Well, not knowing what else to do, I began reading back through my previous exploratory blogs and realized I had never turned my attention back to Claudia Rankine's Citizen, a text I had been initially been very curious about exploring for its poetic potential in the composition class. And a text that would most definitely provide a poet's eye view into issues relevant to composition. So to Citizen, for my fifth and final source, I go!

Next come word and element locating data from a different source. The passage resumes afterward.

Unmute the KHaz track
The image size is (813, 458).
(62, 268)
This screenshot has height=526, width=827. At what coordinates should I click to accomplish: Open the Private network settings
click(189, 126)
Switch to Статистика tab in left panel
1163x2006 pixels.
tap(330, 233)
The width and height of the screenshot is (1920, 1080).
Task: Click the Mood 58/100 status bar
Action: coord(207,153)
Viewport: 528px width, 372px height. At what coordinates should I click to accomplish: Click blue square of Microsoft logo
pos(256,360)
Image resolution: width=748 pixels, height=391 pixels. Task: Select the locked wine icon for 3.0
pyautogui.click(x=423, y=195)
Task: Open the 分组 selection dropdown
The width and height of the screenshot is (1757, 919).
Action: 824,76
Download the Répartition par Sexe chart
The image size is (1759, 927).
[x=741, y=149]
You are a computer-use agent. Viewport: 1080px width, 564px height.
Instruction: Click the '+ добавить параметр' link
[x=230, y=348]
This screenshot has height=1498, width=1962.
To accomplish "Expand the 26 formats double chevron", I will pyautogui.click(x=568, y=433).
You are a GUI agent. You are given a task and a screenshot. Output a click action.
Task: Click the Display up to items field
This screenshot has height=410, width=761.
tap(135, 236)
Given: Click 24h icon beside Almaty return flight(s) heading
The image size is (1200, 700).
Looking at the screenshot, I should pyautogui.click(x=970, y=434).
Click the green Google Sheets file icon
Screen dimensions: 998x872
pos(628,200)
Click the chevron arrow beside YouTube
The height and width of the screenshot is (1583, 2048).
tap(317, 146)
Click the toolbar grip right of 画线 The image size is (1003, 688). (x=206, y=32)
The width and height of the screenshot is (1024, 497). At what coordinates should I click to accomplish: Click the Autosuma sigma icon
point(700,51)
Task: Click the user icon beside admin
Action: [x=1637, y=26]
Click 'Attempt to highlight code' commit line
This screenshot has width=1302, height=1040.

Citizen takes an unflinching look at what it means to be a citizen conscious of the current state of racial relations in "post-racial" America. In it, Rankine brings together traditional verse, prose, and visual elements to explore the place of "blackness" within Western Culture. In the context of this current exploration, I find Citizen particularly relevant for several reasons. First, it deals with current issues of race, pernicious social inequality, prejudice, and privilege, discussions of which have a ready, if not necessary, place in the college composition classroom. Second, when talking about how one might utilize poetry in composition, Citizen presents itself as an answer. Citizen itself operates as a model of what it looks like to incorporate various mediums and strategies of rhetoric into one cohesive work, a work that brings together poetry, prose, and visual elements toward a single end. Third, Citizen exemplifies how we as individuals best, most fully, consider language not simply as essay, or as argument, or as poetry, or as prose, or as visual rhetoric, or as solipsistic reflection, or as a product of the other, or as oppressive power, or as any other single dimension, but as a compilation and more than sum of all of these various elements. In short, Citizen provides an example of how to might look at language holistically, and thus, for me, points the way toward a more holistic approach to teaching composition.

So, to answer the hypothetical from earlier in the essay, yes Citizen could be the book on that table. Further, to get back to the original question, yes poetry can and, I believe, should have a vital role in the composition classroom. This role certainly includes helping to teach style, and rhetorical analysis, and close reading, and rhetorical grammar, and the joy of language for language sake. Yet even beyond all this, the place of poetry in composition studies is to facilitate a more holistic approach to language: how it is invented, arranged, stylized, remembered, and delivered, how it comes to take on both individual and collective importance in the world within which we live. It is this holistic approach, exemplified by Rankine's Citizen, I'm eager to continue to explore for my own composition classes.

Rankine, Claudia. Citizen. Minneapolis: Gray Wolf, 2014. Print.